The companies that name and staff this early get a five-year lead on canon quality at scale.

Why agents make this acute

The thing about canon is that the cost of not having it was always real. The cost was paid in hours-per-piece-of-content, in re-litigated decisions about voice, in the bottleneck of "everything customer-facing has to go through these two people, forever."

Agents change the velocity. The same canon failure that used to produce a slightly off-brand blog post once a week now produces ten of them by lunch, all subtly off in slightly different ways, all of them confident.

The volume amplifies the drift. The drift amplifies the volume. The canon failure that was a slow leak becomes a fast one.

And the human content lead — the person who used to patch the canon with judgment and memory — is now editing the agent's output. They can do this for a while. They cannot do it forever, because the volume scales and their judgment does not. The point of bringing in an agent was not to give them a second job.
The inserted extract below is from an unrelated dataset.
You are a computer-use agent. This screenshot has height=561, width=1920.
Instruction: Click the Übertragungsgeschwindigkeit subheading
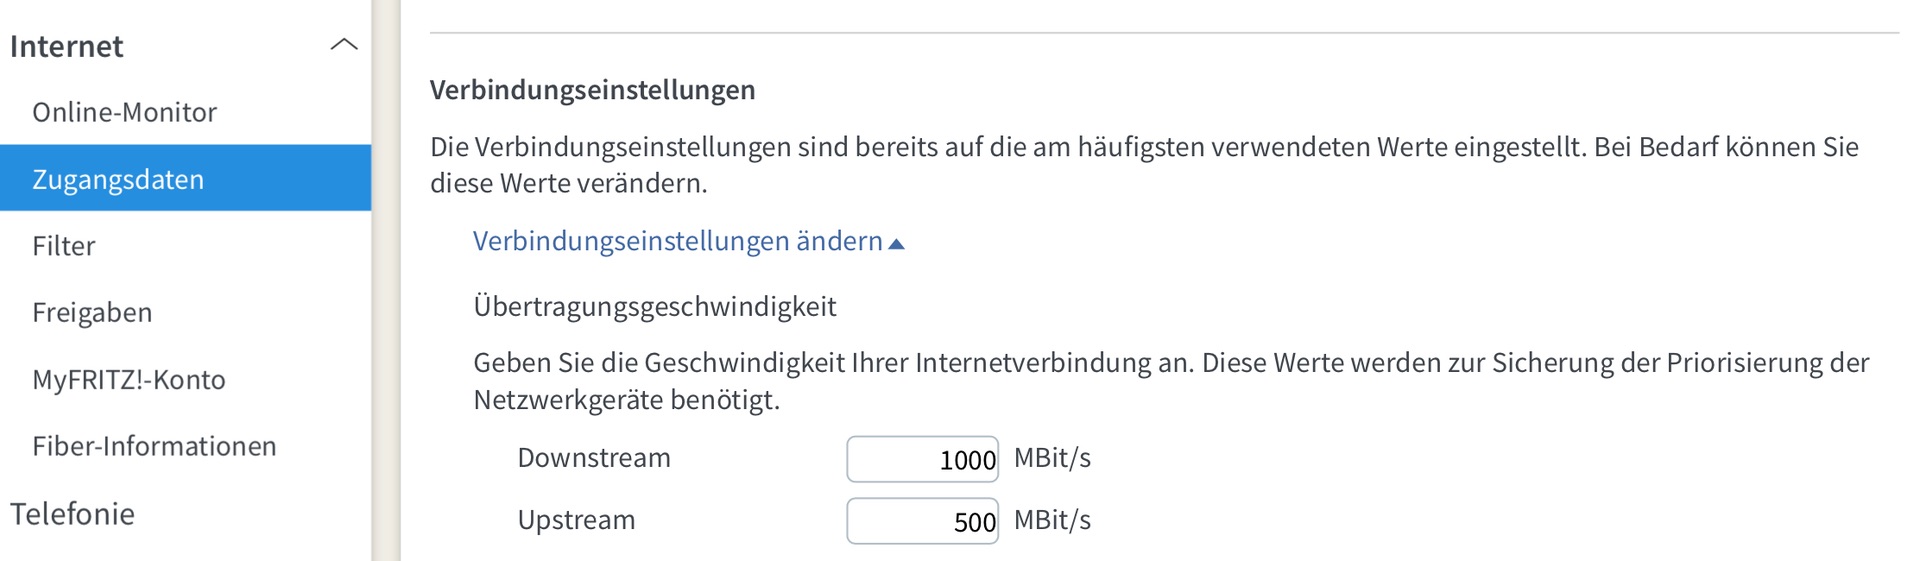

Your agent cannot know what the company believes if the company cannot say what the company believes. The fix is not at the prompt layer. It is at the canon layer.

Closing

The content-agent problem looks like a model problem. Get a better model. Engineer the prompt. Add few-shot examples.

It is not a model problem. It is an authority problem.

The agent has no way to know what the company has decided is true — what voice means, what claims are approved, what carve-outs apply, what refusals stand. Most companies cannot give it those answers, because most companies have never written them down.

The fix is not glamorous. It is treating canon as infrastructure. Naming an owner. Versioning the artifacts. Writing down what the founder has been holding in their head for ten years. Five small files, maintained, defended.

Then the agent has a place to read from. And the human content lead stops editing fluent slop into shippable copy ten times a day.

A knowledge base stores information. A canon establishes authority. Build the second.